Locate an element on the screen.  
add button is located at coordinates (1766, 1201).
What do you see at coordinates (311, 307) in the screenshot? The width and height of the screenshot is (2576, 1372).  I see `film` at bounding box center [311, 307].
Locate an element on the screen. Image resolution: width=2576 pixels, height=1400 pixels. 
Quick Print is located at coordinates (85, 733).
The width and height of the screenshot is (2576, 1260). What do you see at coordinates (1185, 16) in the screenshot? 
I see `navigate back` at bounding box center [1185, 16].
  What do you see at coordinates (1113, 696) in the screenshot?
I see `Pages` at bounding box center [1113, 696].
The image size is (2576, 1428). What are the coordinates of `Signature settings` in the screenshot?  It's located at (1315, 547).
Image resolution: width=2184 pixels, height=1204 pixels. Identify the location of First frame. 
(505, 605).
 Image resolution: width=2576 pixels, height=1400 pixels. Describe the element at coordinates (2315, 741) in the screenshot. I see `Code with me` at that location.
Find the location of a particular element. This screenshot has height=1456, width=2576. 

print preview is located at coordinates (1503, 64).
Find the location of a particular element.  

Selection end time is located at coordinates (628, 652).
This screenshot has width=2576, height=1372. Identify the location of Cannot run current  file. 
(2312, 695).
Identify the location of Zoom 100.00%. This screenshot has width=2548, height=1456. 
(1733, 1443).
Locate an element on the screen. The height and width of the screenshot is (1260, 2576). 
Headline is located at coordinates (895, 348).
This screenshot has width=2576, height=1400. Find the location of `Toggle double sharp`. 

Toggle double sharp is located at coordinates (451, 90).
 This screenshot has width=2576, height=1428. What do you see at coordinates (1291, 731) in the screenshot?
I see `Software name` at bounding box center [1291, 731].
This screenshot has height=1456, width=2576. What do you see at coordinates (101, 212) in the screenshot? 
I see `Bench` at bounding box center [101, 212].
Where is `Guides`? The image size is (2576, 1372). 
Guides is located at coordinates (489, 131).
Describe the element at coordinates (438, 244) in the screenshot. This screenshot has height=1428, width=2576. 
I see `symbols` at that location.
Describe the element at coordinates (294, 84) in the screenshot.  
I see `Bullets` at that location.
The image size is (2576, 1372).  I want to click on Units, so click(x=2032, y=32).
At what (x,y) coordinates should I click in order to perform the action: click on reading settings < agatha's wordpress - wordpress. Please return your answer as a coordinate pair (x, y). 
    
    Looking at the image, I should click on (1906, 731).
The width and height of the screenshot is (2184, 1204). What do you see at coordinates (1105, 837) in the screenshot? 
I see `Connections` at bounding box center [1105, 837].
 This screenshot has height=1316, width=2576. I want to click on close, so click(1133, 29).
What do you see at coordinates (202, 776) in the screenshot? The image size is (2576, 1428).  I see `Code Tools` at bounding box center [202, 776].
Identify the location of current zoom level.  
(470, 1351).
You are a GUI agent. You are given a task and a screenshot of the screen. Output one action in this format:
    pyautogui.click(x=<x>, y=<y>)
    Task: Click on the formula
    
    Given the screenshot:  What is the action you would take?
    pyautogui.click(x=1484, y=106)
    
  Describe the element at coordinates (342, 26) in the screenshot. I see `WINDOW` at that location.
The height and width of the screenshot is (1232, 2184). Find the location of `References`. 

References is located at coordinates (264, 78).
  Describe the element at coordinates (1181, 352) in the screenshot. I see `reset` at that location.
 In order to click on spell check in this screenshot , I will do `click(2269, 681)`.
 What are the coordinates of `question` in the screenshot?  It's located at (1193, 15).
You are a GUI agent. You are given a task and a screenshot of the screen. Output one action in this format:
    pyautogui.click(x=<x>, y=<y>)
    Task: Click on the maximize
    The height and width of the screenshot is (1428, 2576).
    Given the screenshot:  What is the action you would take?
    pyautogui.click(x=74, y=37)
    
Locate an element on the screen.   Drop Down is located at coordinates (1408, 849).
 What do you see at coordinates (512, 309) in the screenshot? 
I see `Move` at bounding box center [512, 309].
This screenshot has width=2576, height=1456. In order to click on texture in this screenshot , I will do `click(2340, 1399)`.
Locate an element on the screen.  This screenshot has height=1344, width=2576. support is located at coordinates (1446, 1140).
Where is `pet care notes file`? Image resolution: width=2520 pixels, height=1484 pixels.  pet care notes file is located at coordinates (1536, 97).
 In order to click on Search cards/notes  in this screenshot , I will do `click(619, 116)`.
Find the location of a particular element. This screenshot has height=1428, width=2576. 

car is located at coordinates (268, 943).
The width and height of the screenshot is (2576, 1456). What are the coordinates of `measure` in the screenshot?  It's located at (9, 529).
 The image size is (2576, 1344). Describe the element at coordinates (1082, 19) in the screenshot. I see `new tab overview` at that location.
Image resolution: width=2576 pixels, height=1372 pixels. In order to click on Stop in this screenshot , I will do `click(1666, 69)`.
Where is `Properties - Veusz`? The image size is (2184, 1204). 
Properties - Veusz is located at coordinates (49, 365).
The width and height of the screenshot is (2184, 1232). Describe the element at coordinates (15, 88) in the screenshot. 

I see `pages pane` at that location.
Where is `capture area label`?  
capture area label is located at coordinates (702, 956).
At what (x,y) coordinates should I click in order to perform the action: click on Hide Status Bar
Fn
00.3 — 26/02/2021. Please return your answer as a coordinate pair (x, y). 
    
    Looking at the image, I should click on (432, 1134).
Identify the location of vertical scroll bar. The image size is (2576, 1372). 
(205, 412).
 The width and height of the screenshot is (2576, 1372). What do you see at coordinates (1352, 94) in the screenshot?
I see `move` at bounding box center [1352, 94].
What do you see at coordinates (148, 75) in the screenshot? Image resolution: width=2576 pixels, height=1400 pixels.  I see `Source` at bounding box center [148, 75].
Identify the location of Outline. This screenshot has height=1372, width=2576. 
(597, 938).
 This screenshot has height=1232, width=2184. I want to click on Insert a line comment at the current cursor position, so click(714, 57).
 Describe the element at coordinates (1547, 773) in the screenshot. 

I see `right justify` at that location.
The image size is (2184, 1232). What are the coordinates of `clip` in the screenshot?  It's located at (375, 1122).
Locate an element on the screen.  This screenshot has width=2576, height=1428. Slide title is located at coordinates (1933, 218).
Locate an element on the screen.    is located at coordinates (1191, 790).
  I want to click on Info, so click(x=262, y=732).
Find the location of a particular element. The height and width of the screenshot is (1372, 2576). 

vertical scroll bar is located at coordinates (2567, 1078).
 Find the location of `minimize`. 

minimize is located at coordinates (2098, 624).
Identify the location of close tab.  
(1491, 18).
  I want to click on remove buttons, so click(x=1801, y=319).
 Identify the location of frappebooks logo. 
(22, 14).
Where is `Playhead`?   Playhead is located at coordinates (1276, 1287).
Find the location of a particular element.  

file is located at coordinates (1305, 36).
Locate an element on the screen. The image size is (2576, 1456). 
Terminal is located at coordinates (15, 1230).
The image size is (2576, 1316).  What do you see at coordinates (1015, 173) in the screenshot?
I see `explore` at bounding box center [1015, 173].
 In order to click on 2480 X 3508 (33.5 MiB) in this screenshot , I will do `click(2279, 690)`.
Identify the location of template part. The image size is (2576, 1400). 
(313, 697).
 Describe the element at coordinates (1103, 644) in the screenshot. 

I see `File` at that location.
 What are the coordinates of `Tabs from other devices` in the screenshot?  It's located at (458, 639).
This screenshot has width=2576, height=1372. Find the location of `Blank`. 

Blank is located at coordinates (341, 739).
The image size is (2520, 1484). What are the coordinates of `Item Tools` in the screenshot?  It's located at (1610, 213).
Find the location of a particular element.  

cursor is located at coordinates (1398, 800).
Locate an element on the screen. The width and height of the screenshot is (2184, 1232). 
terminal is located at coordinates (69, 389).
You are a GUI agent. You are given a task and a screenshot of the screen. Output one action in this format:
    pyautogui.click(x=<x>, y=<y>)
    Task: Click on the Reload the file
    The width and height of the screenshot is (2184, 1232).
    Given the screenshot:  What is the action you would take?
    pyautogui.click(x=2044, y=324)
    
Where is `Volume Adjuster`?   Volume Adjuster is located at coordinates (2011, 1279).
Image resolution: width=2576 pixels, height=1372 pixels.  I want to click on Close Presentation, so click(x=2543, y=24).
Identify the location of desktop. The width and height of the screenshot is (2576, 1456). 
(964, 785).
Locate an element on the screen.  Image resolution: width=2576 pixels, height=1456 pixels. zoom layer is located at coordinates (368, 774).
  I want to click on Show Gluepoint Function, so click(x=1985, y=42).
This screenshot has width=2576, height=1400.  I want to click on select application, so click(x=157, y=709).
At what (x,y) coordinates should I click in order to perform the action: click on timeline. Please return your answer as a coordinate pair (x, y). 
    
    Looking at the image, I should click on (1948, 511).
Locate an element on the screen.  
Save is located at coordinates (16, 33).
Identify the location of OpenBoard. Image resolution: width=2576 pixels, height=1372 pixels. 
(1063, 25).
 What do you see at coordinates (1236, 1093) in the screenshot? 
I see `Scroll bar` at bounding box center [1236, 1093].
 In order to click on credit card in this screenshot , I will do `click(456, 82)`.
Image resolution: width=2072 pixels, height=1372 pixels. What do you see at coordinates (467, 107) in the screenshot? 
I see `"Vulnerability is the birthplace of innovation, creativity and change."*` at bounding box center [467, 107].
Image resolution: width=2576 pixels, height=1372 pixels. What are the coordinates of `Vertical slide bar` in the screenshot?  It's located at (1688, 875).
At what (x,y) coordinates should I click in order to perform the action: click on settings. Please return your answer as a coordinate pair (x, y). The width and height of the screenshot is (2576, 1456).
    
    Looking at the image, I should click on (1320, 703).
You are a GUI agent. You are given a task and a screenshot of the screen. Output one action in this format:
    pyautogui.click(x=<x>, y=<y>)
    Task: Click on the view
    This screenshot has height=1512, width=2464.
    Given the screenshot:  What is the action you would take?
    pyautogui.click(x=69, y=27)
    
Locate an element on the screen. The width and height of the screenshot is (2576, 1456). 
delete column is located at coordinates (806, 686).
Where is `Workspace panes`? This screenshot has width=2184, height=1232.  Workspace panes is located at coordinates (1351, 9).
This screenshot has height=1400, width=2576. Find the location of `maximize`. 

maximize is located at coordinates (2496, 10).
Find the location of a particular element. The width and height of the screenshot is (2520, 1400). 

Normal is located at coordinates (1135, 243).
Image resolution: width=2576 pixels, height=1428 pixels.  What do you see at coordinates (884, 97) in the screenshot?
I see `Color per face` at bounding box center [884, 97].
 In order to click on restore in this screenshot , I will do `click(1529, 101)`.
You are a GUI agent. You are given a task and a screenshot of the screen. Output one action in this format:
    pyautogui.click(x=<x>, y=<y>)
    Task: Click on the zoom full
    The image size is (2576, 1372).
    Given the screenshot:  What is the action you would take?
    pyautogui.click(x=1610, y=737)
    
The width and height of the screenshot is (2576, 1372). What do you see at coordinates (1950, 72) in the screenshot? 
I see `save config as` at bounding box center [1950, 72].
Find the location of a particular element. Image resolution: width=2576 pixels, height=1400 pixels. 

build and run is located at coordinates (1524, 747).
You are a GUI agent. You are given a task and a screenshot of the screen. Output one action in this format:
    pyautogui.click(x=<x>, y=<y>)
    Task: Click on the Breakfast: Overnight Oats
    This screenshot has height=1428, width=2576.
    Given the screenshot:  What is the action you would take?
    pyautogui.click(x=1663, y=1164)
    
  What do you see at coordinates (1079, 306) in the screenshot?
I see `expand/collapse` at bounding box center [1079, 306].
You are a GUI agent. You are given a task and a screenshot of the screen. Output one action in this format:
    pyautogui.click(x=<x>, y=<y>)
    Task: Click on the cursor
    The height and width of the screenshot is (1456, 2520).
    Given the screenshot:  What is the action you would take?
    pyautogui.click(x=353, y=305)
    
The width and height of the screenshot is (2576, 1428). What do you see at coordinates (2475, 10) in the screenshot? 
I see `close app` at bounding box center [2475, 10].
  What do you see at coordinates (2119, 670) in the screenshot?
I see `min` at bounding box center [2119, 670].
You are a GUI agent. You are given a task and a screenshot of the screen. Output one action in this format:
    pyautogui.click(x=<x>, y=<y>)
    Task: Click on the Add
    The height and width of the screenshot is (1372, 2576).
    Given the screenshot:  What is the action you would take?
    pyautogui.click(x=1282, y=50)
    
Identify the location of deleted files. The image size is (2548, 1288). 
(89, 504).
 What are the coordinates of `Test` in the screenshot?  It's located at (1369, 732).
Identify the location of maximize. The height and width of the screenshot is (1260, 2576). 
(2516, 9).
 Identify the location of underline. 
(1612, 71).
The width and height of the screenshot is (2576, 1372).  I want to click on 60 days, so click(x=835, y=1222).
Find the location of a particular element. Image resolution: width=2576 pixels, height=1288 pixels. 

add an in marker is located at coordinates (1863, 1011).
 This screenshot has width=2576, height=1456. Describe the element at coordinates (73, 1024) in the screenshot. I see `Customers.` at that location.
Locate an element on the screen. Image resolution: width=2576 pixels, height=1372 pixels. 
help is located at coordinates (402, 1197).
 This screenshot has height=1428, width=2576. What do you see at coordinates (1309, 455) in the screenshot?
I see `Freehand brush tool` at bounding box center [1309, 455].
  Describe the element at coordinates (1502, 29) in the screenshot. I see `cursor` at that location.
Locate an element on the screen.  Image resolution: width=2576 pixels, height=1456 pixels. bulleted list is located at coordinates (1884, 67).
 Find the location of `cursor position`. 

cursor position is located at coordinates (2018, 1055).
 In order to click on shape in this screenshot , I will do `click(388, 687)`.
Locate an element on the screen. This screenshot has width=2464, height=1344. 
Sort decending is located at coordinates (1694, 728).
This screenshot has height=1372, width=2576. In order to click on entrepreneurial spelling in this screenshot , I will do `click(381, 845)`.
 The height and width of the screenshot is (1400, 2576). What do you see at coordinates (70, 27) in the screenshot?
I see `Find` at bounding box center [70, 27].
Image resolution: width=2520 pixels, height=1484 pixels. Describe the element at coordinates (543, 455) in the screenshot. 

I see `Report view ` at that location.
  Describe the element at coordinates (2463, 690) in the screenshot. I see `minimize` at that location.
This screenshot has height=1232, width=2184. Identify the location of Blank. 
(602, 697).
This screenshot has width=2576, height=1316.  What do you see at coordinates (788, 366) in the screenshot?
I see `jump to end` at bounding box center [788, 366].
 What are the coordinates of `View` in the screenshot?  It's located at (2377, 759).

* Aim: Reproduce word for word the entries from the line containing "coordinates (368, 774)." up to and including the line containing "In order to click on credit".

* Task result:
Locate an element on the screen.  Image resolution: width=2576 pixels, height=1456 pixels. zoom layer is located at coordinates (368, 774).
  I want to click on Show Gluepoint Function, so click(x=1985, y=42).
This screenshot has width=2576, height=1400.  I want to click on select application, so click(x=157, y=709).
At what (x,y) coordinates should I click in order to perform the action: click on timeline. Please return your answer as a coordinate pair (x, y). 
    
    Looking at the image, I should click on (1948, 511).
Locate an element on the screen.  
Save is located at coordinates (16, 33).
Identify the location of OpenBoard. Image resolution: width=2576 pixels, height=1372 pixels. 
(1063, 25).
 What do you see at coordinates (1236, 1093) in the screenshot? 
I see `Scroll bar` at bounding box center [1236, 1093].
 In order to click on credit card in this screenshot , I will do `click(456, 82)`.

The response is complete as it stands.